Las ciudades educan. Sus calles educan. ¿Qué clase de educación están transmitiendo estos fenómenos que describo en forma escueta? ¿Qué clase de ciudadanos y gobernantes permitimos llegar a tal estado de cosas? La experiencia de otras ciudades, como Medellín, en Colombia, revelan que es posible revertirla, pero hay que comenzar y tener un proyecto de largo aliento, estructural y decidido. La solución pasa, creo sin ser experto, por la dimensión policiaca, pues las bandas están en las calles, pero también por la financiera, y es imposible de zanjar sin una pedagogía para la paz. Mientras comenzamos a andar cuesta arriba, las dudas y los temores crecen, como la cifra de muertes diarias.

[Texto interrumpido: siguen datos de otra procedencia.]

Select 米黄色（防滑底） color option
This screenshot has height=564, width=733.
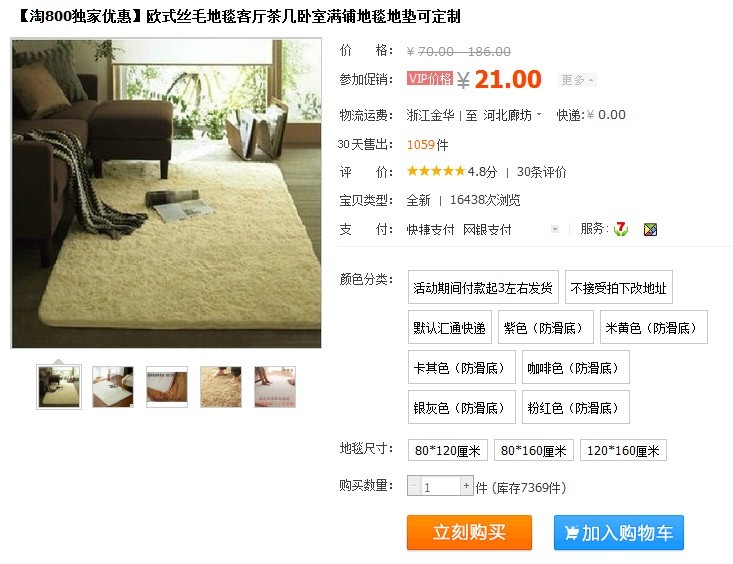[654, 327]
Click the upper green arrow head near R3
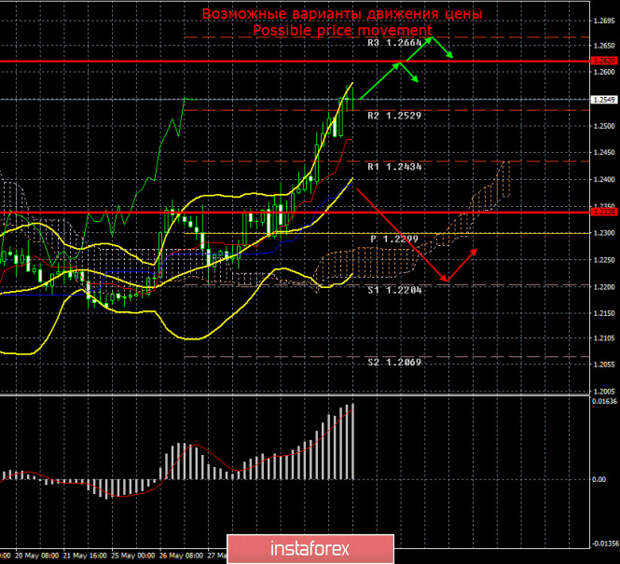Viewport: 620px width, 564px height. pos(431,39)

II. El ataque perpetrado en una escuela en Florida, Estados Unidos, volvió a colocar el tema de las armas de fuego en la violenta sociedad norteamericana. Las primeras declaraciones del presidente Trump atisbaron la posibilidad de un levísimo cambio de rumbo en su posición frente a la posesión de armas.
Enterrados los muertos y todavía encendidas las velas por los dolorosos hechos, el presidente arremetió con una idea que no es novedosa: que los profesores también asistan armados a las escuelas. Instigado por algunos padres de las víctimas, precipitó la propuesta. Podríamos capacitar a los maestros, dijo frente a los padres de las víctimas; levantó aplausos entre la industria armamentística, a quienes califica como “grandes patriotas”. “Los colegios estarían seguros con profesores armados y entrenamiento militar”, aseveró. Más dislates presidenciales: “Una zona escolar sin armas es un imán para gente mala. ¡Los ataques terminarían!”.

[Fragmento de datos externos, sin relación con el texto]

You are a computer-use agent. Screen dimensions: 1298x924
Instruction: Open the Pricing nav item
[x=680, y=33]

Una organización de docentes reviró: no nos hicimos profesores para portar armas. No hay unanimidad: una encuesta de la Asociación Nacional de Educación en 2013 reveló que uno de cada cinco maestros estaría de acuerdo en armarse.
La solución es delirante: frente al riesgo palpable y constante de que los alumnos acudan a la escuela con rifles y pistolas, solo queda que los profesores hagan lo propio. El resorte que impulsa la idea, ya se sabe, emerge de poderosas asociaciones que defienden el derecho a vivir con arsenales en casa. Pero también de mucha gente común que juzga que solo el ojo por ojo es la solución, o la intimidación de los agresores antes de actuar con esquemas de seguridad distintos en las escuelas. Y no hay novedad en la cuestión: según la BBC por lo menos nueve estados ya permiten en sus legislaciones que los profesores porten armas en las escuelas.
En México la solución jamás pasaría por pensar siquiera un disparate así. En términos generales la escuela todavía ha sido respetada en esta guerra contra los narcotraficantes, y es ella el sitio más seguro para la ciudadanía, según las encuestas nacionales que miden las percepciones sobre seguridad-inseguridad, más que la propia casa.
Pero las escuelas no son islas pacíficas en archipiélagos violentos, y los gérmenes que pululan fuera de ella no se detienen en sus puertas. Necesitamos construir una pedagogía para la paz, como solución de largo aliento, mientras los responsables de las batalles policiacas y financieras cumplen su parte. En el medio, por ahora, los ciudadanos seguiremos en la incertidumbre y la preocupación, con el riesgo de inmunizarnos ante la desgracia.